Fish go hunting for food – like most animals – twice a day: at the break of dawn, as the song goes, and at dusk, as the sun is setting. That is the ominous time when a net must be sunk and ready. Fish circulate, swim by, swerve, cleave the water like spears, turn around and, eyes clouded by the hint of prey, are
caught in the net.
Nets must be set down in strategic places because the hunger that drives fish crazy to the point of killing themselves never makes them stray from their usual habitat. Nets are dropped to cover their pastures, small coastal straits, the bottoms of cul-de-sacs, and the mesh must be strong and resistant; holes must be mended and suitably tinted. They must be lowered following the twists and turns of underwater rocks, because straight lines are few and far between in nature, and they must be brought up at the right time. They must never be left indefinitely in the water but be raised at turning points – namely, at dawn or dusk. If not, every fish caught in the net will ineluctably be devoured by predators. A sucking, gasping fish is on track to becoming defenseless prey.
Nets capture the tastiest fish along our shores: scorpionfish, red mullet, hogfish…Animals with monstrous heads, eyes bulging as if they were about to have an instant heart attack. However, nets aren’t only dropped where the seabed is ridged and difficult; sardine nets are hung over sand in bays and gulfs to catch blue fish that are migrating…supposing they do migrate. These fish swim – or toil, as fishermen say – at the same time as other fish, but they can also do so at odd moments, when fascinated by a glimmer of light or chased by a hungry predator.
Dragging nets along the seabed, across sandy or muddy flats, along the floor of underwater ravines, is an ancient art.
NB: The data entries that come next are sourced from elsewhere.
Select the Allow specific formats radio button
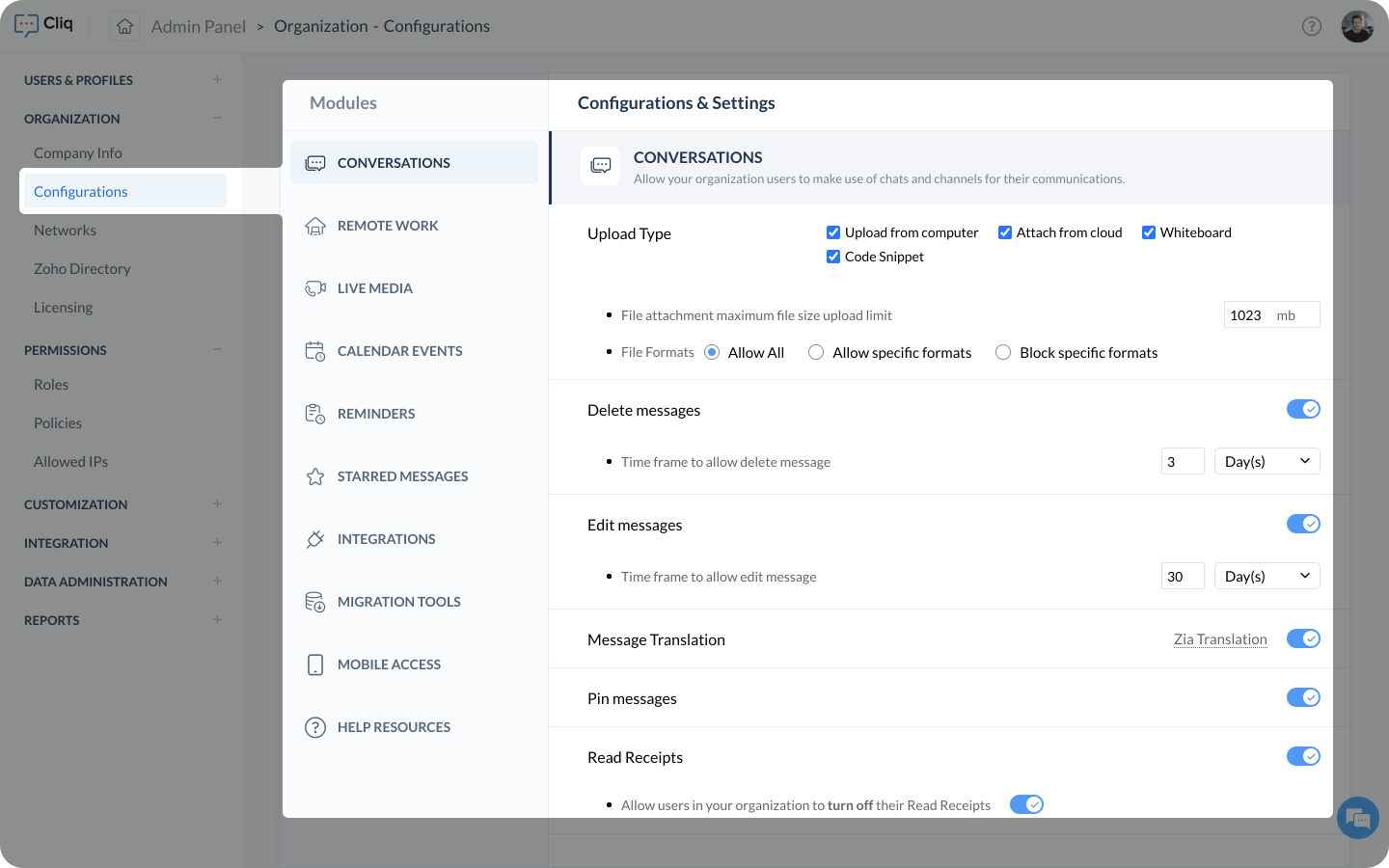Screen dimensions: 1389x868 [x=816, y=353]
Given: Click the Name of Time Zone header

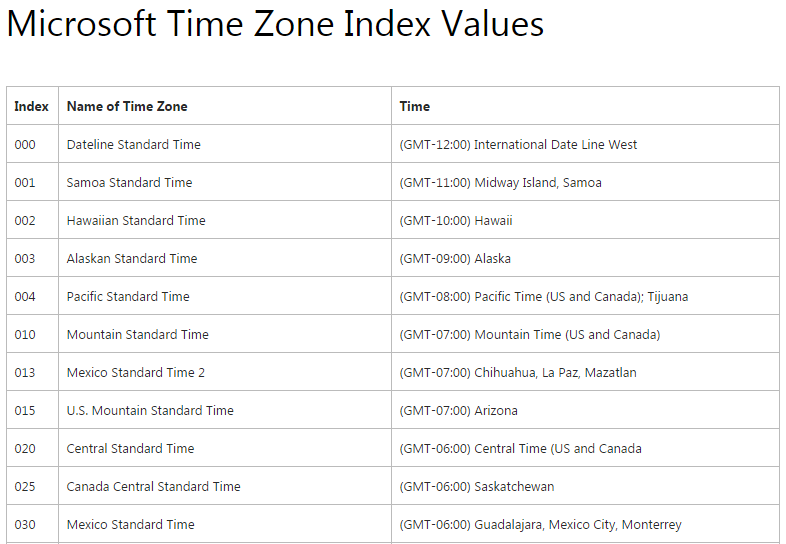Looking at the screenshot, I should click(x=127, y=106).
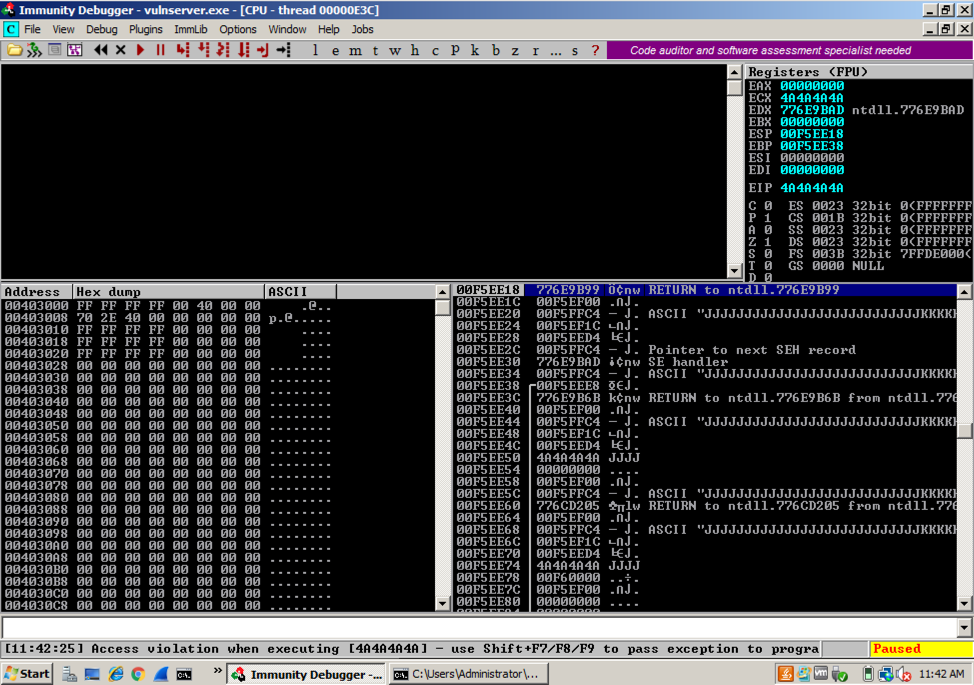The image size is (974, 685).
Task: Pause execution with the red pause icon
Action: pos(160,50)
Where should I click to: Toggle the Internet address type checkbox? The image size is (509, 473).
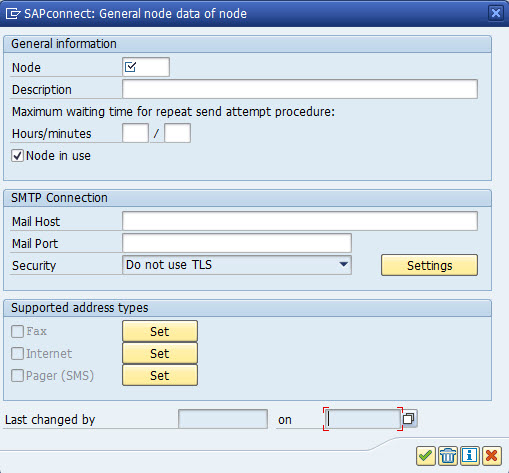[x=17, y=354]
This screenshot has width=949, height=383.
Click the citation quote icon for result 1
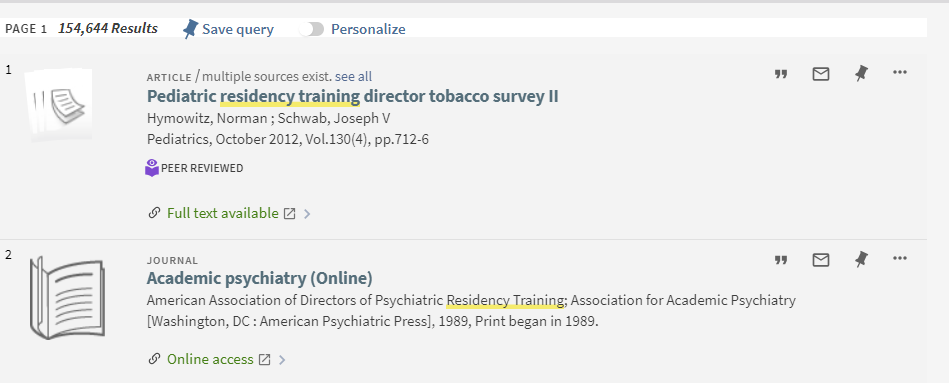coord(781,74)
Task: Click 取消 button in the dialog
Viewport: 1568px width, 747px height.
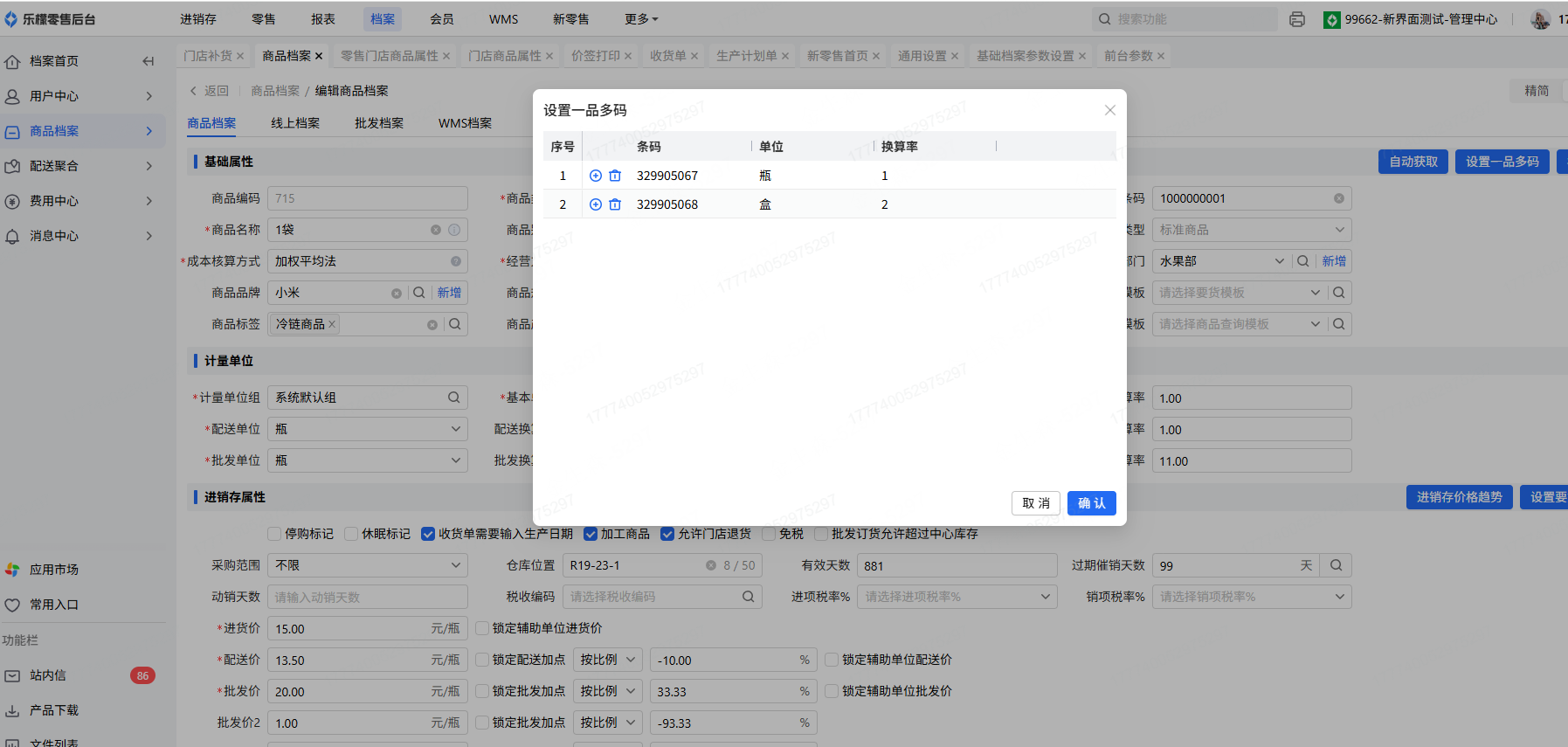Action: coord(1036,503)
This kind of fishing used to happen only in winter, and would be carried out by pairs of fishing smacks. Each boat dragged the rope on the net, sailing windward or with a wind from land. Fishing smack skippers at the time were considered to be first-rate fishermen, the aristocrats of the trade. Their boats carried a lateen sail and a jib and, though they didn’t have keels, they resisted well in wintry weather. They were expertly handled. Moreover, the skippers had to be familiar with the underwater geography to avoid snagging their nets. Even the cleanest seabeds have potential snags: wrecks, rubbish, the tops of rocks where the net can catch. Apart from severely damaging the net, such snagging can lead to the loss of a whole catch. Land formations indicate the precise location of these perils. Trawlers have replaced those pairs of boats, and one boat now does the work of two. The two ropes of the net drop from the trawler’s poop and the mouth of the sack is kept open by two doors, pieces of wood the progress of the boat tends to separate, keeping the bag wide open. These highly seaworthy boats have keels and powerful engines and stand up to the sea phenomenally well. Trawled fish are excellent, especially in winter, but apart from a few specific species – like monkfish, for example – they can never rival species that feed in less muddy spots, that receive more light and coastal sun.